§ **Exercise data**
===============
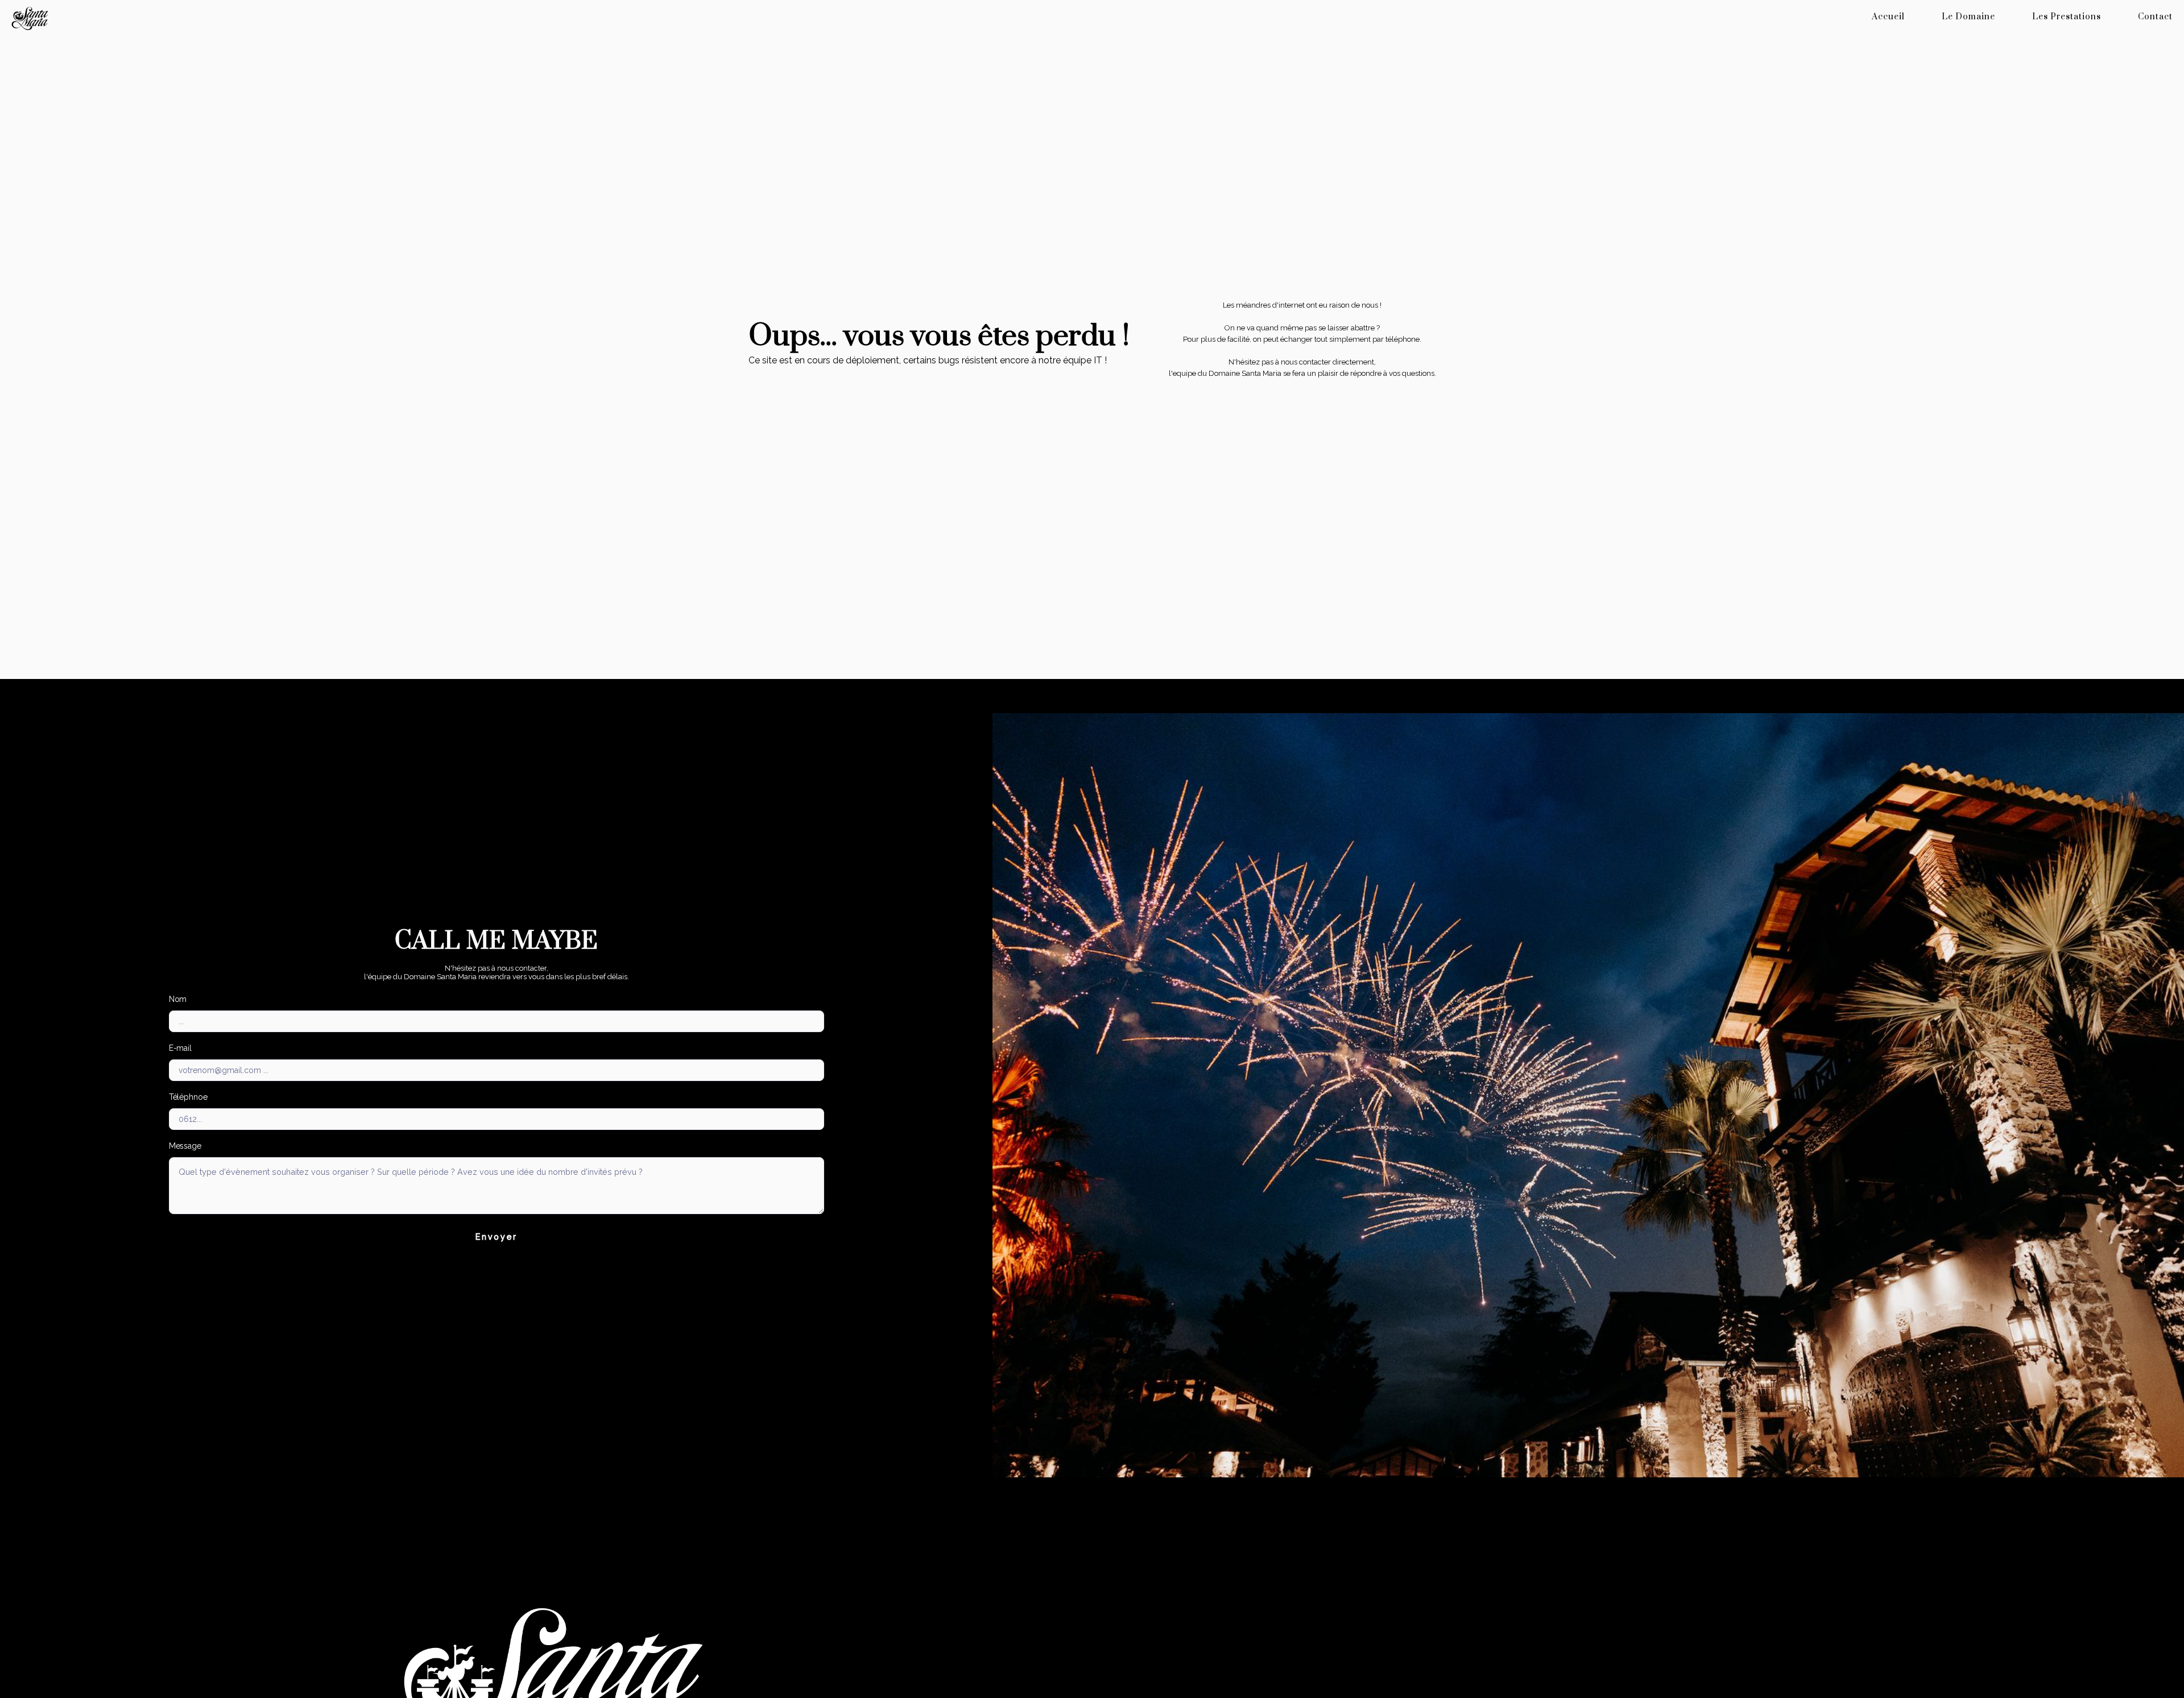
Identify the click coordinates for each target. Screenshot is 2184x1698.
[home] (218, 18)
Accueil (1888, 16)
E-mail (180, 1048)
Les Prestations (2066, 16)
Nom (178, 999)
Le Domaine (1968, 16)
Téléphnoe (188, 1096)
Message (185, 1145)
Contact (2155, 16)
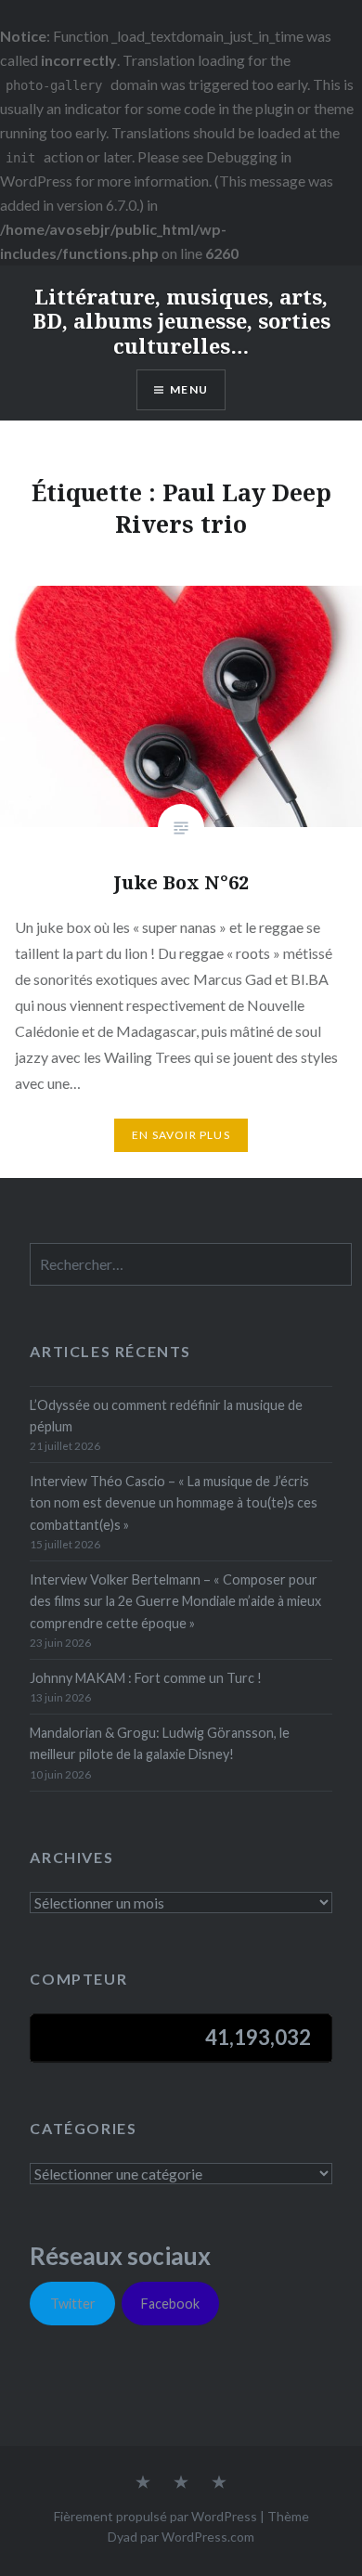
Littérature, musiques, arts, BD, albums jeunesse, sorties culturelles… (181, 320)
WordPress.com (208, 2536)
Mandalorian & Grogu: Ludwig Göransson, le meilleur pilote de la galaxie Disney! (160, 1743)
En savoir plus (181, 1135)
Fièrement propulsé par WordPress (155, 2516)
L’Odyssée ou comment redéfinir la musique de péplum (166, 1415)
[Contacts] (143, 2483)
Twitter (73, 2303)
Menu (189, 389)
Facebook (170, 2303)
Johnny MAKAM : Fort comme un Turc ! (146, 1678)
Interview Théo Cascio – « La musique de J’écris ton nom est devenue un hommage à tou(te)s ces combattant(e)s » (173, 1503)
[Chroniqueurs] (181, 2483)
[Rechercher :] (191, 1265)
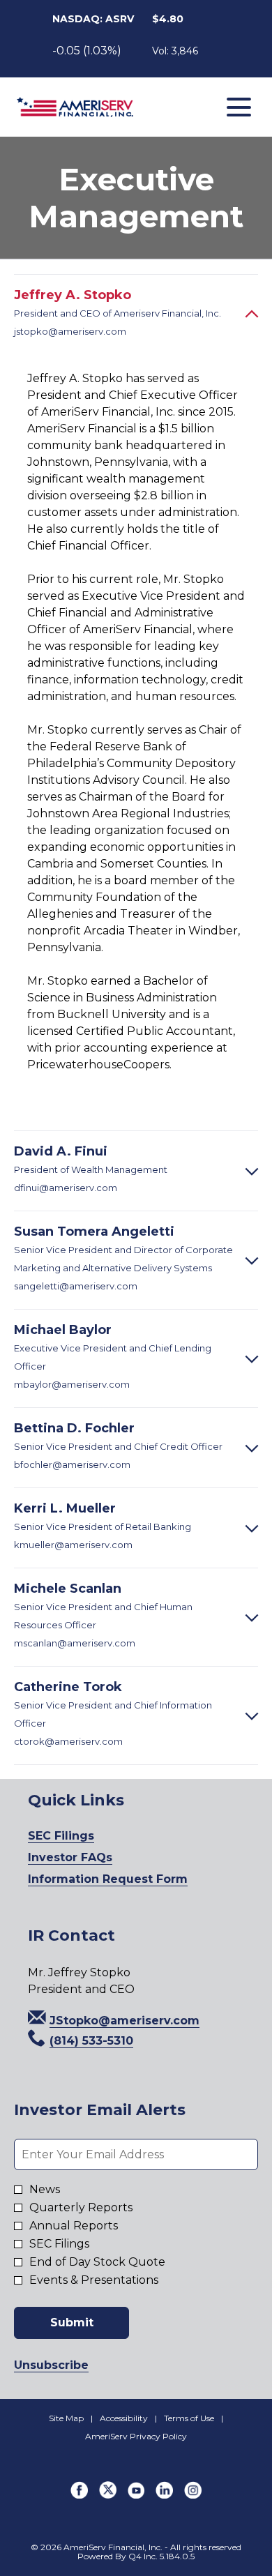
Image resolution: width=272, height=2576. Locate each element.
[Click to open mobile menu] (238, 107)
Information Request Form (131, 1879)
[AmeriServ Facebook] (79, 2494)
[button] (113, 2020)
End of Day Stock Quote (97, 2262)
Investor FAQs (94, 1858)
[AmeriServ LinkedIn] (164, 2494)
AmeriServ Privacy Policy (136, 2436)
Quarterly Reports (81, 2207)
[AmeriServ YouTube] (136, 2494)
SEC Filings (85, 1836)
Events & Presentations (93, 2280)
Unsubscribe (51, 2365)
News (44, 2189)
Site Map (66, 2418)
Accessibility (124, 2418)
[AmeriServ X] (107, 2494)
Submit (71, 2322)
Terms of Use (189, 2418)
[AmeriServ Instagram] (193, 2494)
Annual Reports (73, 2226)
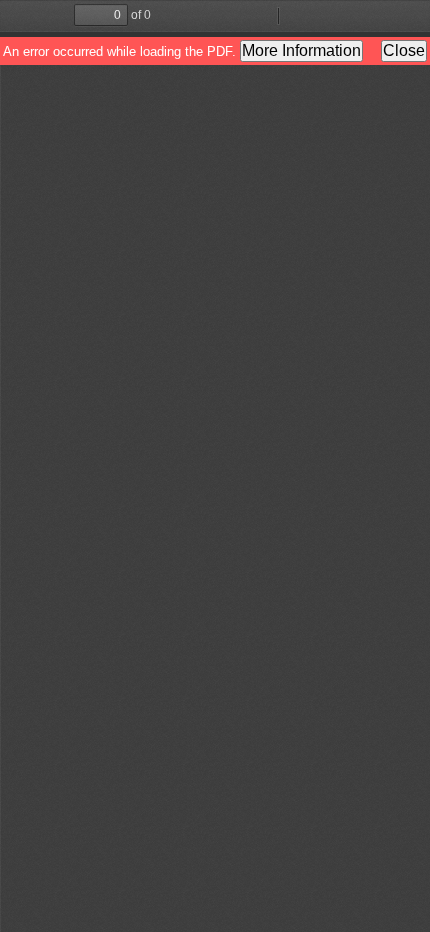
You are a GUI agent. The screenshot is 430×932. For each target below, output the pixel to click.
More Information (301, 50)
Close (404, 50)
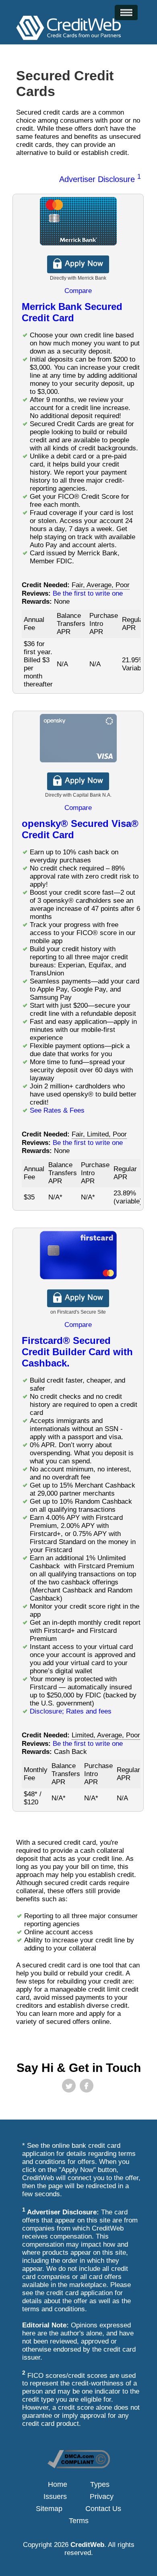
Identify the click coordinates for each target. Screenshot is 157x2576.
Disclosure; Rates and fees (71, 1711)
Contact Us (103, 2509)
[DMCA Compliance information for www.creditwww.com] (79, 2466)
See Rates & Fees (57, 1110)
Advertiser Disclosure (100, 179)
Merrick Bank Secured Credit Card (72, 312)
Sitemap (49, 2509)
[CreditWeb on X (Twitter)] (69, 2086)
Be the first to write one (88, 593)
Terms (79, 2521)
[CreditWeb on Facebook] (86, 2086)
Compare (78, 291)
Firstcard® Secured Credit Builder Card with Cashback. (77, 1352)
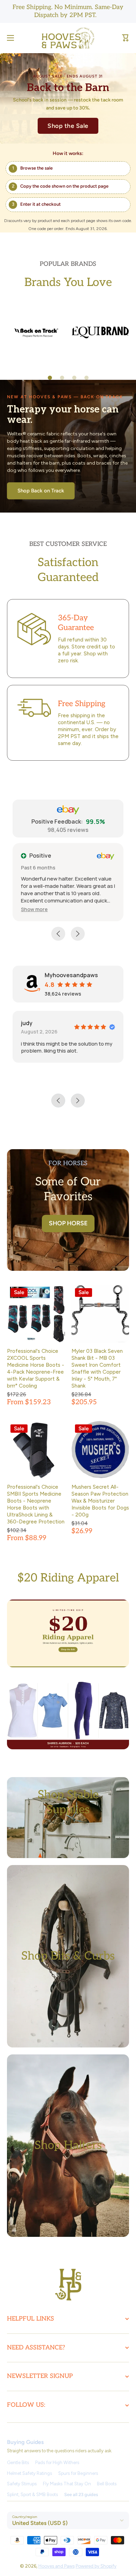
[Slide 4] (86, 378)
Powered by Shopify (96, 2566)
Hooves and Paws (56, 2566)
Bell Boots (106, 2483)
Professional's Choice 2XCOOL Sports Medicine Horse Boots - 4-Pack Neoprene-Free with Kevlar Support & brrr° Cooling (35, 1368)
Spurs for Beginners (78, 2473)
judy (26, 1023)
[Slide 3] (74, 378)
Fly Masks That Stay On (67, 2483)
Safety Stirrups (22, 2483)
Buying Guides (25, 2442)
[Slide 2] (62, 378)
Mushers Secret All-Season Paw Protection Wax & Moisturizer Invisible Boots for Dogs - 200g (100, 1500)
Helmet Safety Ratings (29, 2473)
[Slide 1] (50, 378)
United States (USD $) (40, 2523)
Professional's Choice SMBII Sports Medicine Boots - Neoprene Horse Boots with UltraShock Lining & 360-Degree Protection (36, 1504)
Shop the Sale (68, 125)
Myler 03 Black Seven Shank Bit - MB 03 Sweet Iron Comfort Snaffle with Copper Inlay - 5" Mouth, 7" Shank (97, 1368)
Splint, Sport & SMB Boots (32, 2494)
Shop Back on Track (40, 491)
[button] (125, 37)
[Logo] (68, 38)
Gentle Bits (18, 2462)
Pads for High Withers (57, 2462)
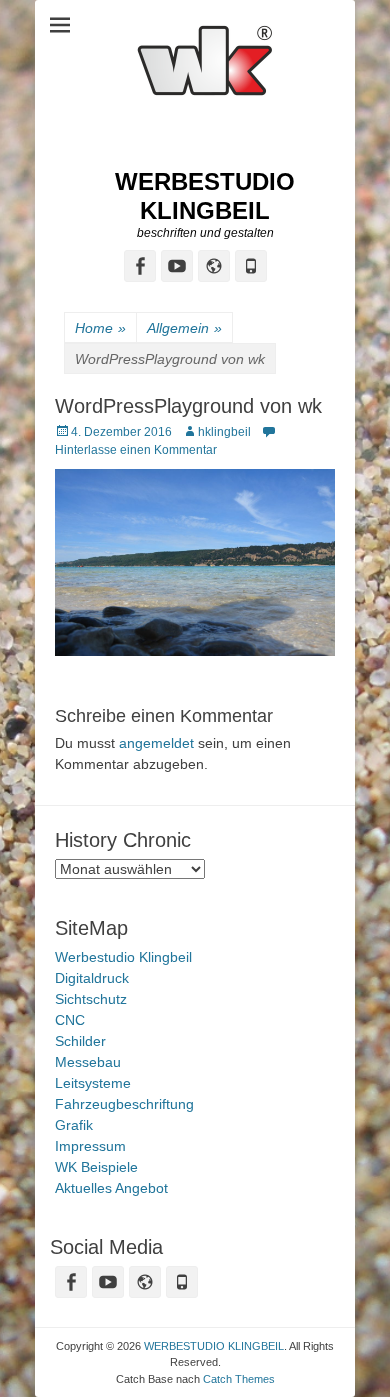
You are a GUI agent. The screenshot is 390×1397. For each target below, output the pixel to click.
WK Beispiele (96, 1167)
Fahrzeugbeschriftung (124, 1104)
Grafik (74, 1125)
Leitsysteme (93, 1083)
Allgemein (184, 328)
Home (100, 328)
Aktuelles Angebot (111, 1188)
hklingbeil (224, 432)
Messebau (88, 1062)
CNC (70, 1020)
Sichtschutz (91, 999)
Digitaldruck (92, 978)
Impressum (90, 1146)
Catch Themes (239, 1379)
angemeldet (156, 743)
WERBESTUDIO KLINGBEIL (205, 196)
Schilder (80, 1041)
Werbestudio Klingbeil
===============
§ **What you have to do**
Give back the material above exactly as it appears, minus the pictures.

§ **Result of this task**
Identify the click coordinates for each target. Screenshot is 2184x1698.
[home] (218, 18)
Accueil (1888, 16)
E-mail (180, 1048)
Les Prestations (2066, 16)
Nom (178, 999)
Le Domaine (1968, 16)
Téléphnoe (188, 1096)
Message (185, 1145)
Contact (2155, 16)
Littérature, musiques, arts, BD, albums jeunesse, sorties culturelles… (181, 320)
WordPress.com (208, 2536)
Mandalorian & Grogu: Ludwig Göransson, le meilleur pilote de la galaxie Disney! (160, 1743)
En savoir plus (181, 1135)
Fièrement propulsé par WordPress (155, 2516)
L’Odyssée ou comment redéfinir la musique de péplum (166, 1415)
[Contacts] (143, 2483)
Twitter (73, 2303)
Menu (189, 389)
Facebook (170, 2303)
Johnny MAKAM : Fort comme un Turc ! (146, 1678)
Interview Théo Cascio – « La musique de J’écris ton nom est devenue un hommage à tou(te)s ces combattant(e)s » (173, 1503)
[Chroniqueurs] (181, 2483)
[Rechercher :] (191, 1265)
Image resolution: width=272, height=2576. Locate each element.
[Click to open mobile menu] (238, 107)
Information Request Form (131, 1879)
[AmeriServ Facebook] (79, 2494)
[button] (113, 2020)
End of Day Stock Quote (97, 2262)
Investor FAQs (94, 1858)
[AmeriServ LinkedIn] (164, 2494)
AmeriServ Privacy Policy (136, 2436)
Quarterly Reports (81, 2207)
[AmeriServ YouTube] (136, 2494)
SEC Filings (85, 1836)
Events & Presentations (93, 2280)
Unsubscribe (51, 2365)
News (44, 2189)
Site Map (66, 2418)
Accessibility (124, 2418)
[AmeriServ X] (107, 2494)
Submit (71, 2322)
Terms of Use (189, 2418)
[AmeriServ Instagram] (193, 2494)
Annual Reports (73, 2226)
You are a GUI agent. The screenshot is 430×932. For each target below, output the pixel to click.
More Information (301, 50)
Close (404, 50)
Identify the click coordinates for each target. Screenshot is 157x2576.
Disclosure; Rates and fees (71, 1711)
Contact Us (103, 2509)
[DMCA Compliance information for www.creditwww.com] (79, 2466)
See Rates & Fees (57, 1110)
Advertiser Disclosure (100, 179)
Merrick Bank Secured Credit Card (72, 312)
Sitemap (49, 2509)
[CreditWeb on X (Twitter)] (69, 2086)
Be the first to write one (88, 593)
Terms (79, 2521)
[CreditWeb on Facebook] (86, 2086)
Compare (78, 291)
Firstcard® Secured Credit Builder Card with Cashback. (77, 1352)
[Slide 4] (86, 378)
Powered by Shopify (96, 2566)
Hooves and Paws (56, 2566)
Bell Boots (106, 2483)
Professional's Choice 2XCOOL Sports Medicine Horse Boots - 4-Pack Neoprene-Free with Kevlar Support & brrr° Cooling (35, 1368)
Spurs for Beginners (78, 2473)
judy (26, 1023)
[Slide 3] (74, 378)
Fly Masks That Stay On (67, 2483)
Safety Stirrups (22, 2483)
Buying Guides (25, 2442)
[Slide 2] (62, 378)
Mushers Secret All-Season Paw Protection Wax & Moisturizer Invisible Boots for Dogs - 200g (100, 1500)
Helmet Safety Ratings (29, 2473)
[Slide 1] (50, 378)
United States (USD $) (40, 2523)
Professional's Choice SMBII Sports Medicine Boots - Neoprene Horse Boots with UltraShock Lining & 360-Degree Protection (36, 1504)
Shop the Sale (68, 125)
Myler 03 Black Seven Shank Bit - MB 03 Sweet Iron Comfort Snaffle with Copper Inlay - 5" Mouth, 7" Shank (97, 1368)
Splint, Sport & SMB Boots (32, 2494)
Shop Back on Track (40, 491)
[button] (125, 37)
[Logo] (68, 38)
Gentle Bits (18, 2462)
Pads for High Withers (57, 2462)
You are a GUI agent. The screenshot is 390×1397. For each target below, output the pixel to click.
WK Beispiele (96, 1167)
Fahrzeugbeschriftung (124, 1104)
Grafik (74, 1125)
Leitsysteme (93, 1083)
Allgemein (184, 328)
Home (100, 328)
Aktuelles Angebot (111, 1188)
hklingbeil (224, 432)
Messebau (88, 1062)
CNC (70, 1020)
Sichtschutz (91, 999)
Digitaldruck (92, 978)
Impressum (90, 1146)
Catch Themes (239, 1379)
angemeldet (156, 743)
WERBESTUDIO KLINGBEIL (205, 196)
Schilder (80, 1041)
Werbestudio Klingbeil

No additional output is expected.